2. Last thing that comes to my mind is water temperature. I found in manual that water pressure (in main boiler - so i assume thats also a temperaturr) can be regulated by keeping E pressed while turning it on - it doesnt work. I found oout that there should be some jumpers on mainboard - but i have different pcb than in manual

https://www.manualslib.com/manual/1101698/Rancilio-Epoca-2gr-E.html?page=88#manual

Does anyone know where i can find manual dedicated for this pcb? Or maybe in this model i cant regulate pressure/temperature


----------



## BlackCatCoffee (Apr 11, 2017)

The flow from the group looks totally normal to me.

I thought the epoca was pressurestat regulated although there could be a few versions knocking about.
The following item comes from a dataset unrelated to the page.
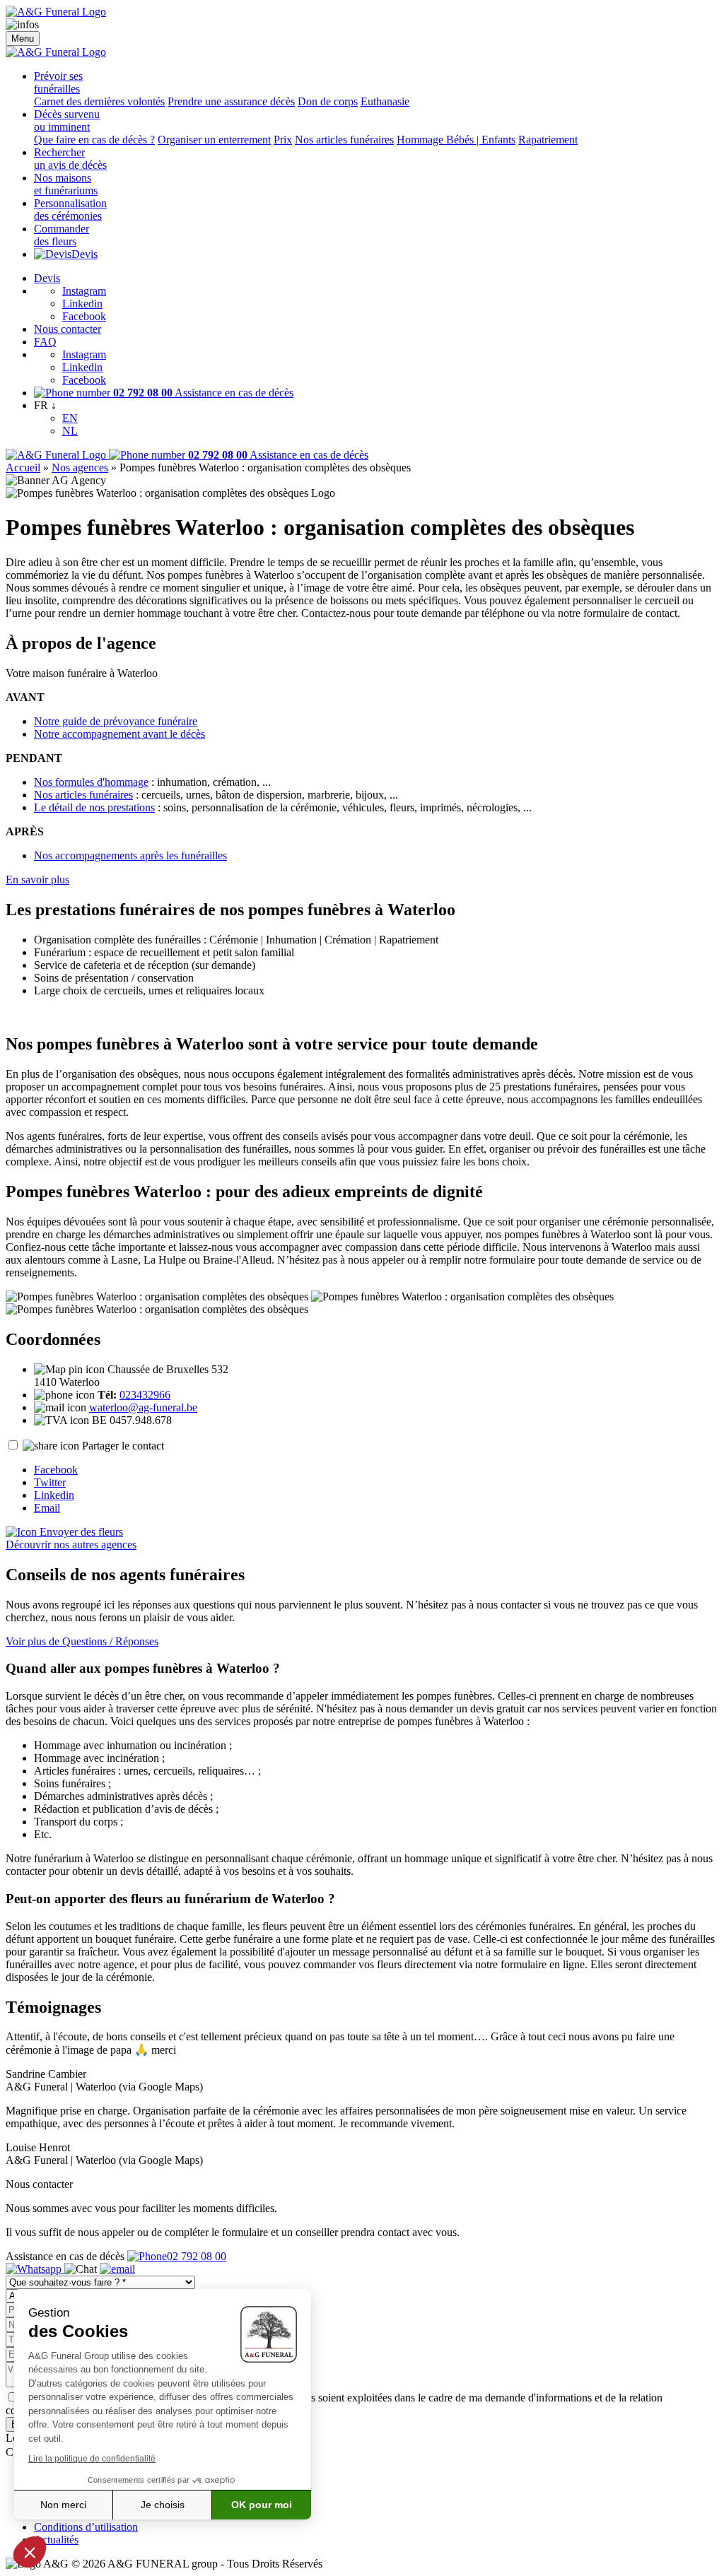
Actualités (56, 2540)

If this is the case you would need to adjust the pstat with a screwdriver rather than button presses changing the temp.

If you post a picture top down with case off we can likely point you in the direction of the stat.

All that said, it f the needle is in the green when it is up to temp there is no need.


----------



## stefunk (Jul 27, 2017)

Some photos from renovation, if you need something else just tell me what 

https://photos.app.goo.gl/7BjkhMjkyArZQL8H7

About the shower.. this looks more normal


----------



## BlackCatCoffee (Apr 11, 2017)

Ahh I can see a temp sensor.

Some Rancilio machines are adjusted by button presses, some by a screw head on the PCB and others as you say by jumpers on the main PCB. I wouldn't get too caught up in it f your only concern is the flow pattern from the group in my opinion it is completely normal.


----------



## stefunk (Jul 27, 2017)

BlackCatCoffee said:


> Ahh I can see a temp sensor.
> 
> Some Rancilio machines are adjusted by button presses, some by a screw head on the PCB and others as you say by jumpers on the main PCB. I wouldn't get too caught up in it f your only concern is the flow pattern from the group in my opinion it is completely normal.


 As shown on photos, ive added insulation to boiler. Right now when machine is heated up im getting alot of steam together with water and flush doesnt help too much. Anyway, even this is fine, i still would like to play with pressure/temp for different types of coffees


----------



## BlackCatCoffee (Apr 11, 2017)

Shoot an email to Rancilio I'd say. They are pretty helpful.


----------



## stefunk (Jul 27, 2017)

You were right, they point me to local dealer, and he helped me to find it.

15 year old machine and i still was able to get support, just wow. Rancilio you're doing it right.


----------